== TEXTE FOURNI ==

Témoignage Christophe Terrien, responsable enjeux climat chez Ariane Groupe

"Introduire le sujet climat à travers le risque, c’est parler à l’entreprise un langage qu’elle connaît."

Après 10 années passées chez Ariane Space dans différents pôles, Christophe Terrien prend en charge les enjeux climatiques en 2020. Dans un entretien, il nous partage son retour d’expérience sur la montée en puissance des sujets climats au sein d’Ariane Groupe, en particulier sur la prise en compte des enjeux d’adaptation.

Comment légitimer et structurer la démarche climat ? Comment appréhender la complexité opérationnelle de l’adaptation ? Comment faire face aux freins financiers et temporels rencontrés ?

Vous êtes actuellement en charge des sujets d’adaptation chez ArianeGroup. Comment la question de l’adaptation a-t-elle émergé dans l’entreprise ?

== INFORMATIONS EXTRAITES ==
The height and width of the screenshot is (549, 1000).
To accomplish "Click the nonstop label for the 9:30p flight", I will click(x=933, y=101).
* * *
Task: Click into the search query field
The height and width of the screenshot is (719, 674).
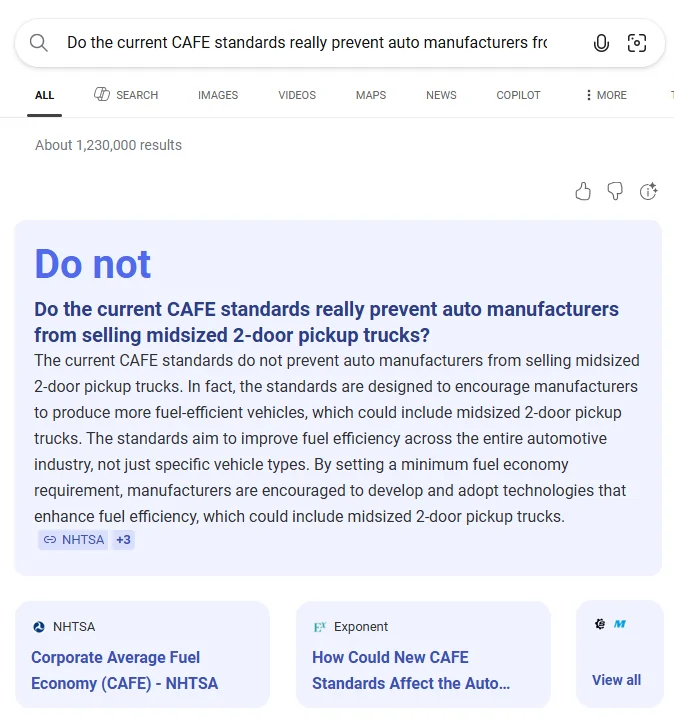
==
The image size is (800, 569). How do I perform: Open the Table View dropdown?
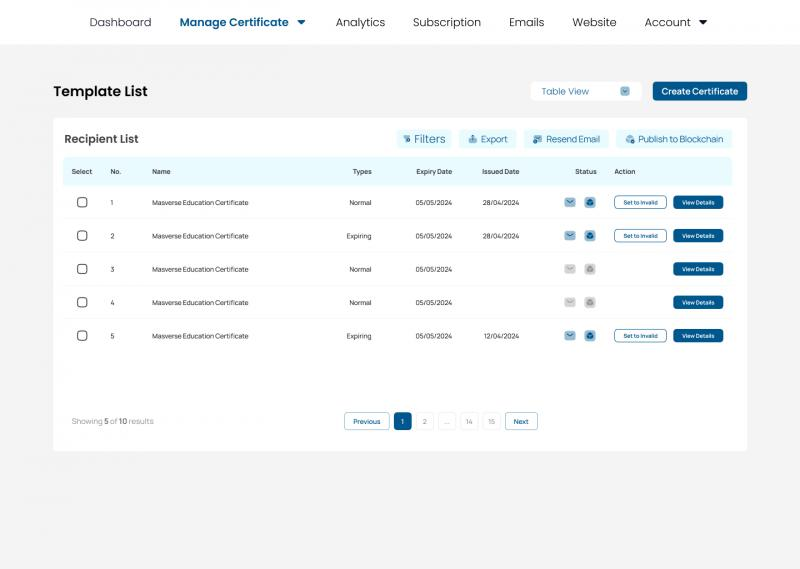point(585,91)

== EXERCICE ==
Réécrivez le passage du texte fourni compris entre "Après 10 années" et "dans l’entreprise ?", bornes incluses, en remplaçant "climatiques" par "environnementaux". Appuyez-vous uniquement sur le texte fourni.

== RÉPONSE ==
Après 10 années passées chez Ariane Space dans différents pôles, Christophe Terrien prend en charge les enjeux environnementaux en 2020. Dans un entretien, il nous partage son retour d’expérience sur la montée en puissance des sujets climats au sein d’Ariane Groupe, en particulier sur la prise en compte des enjeux d’adaptation.

Comment légitimer et structurer la démarche climat ? Comment appréhender la complexité opérationnelle de l’adaptation ? Comment faire face aux freins financiers et temporels rencontrés ?

Vous êtes actuellement en charge des sujets d’adaptation chez ArianeGroup. Comment la question de l’adaptation a-t-elle émergé dans l’entreprise ?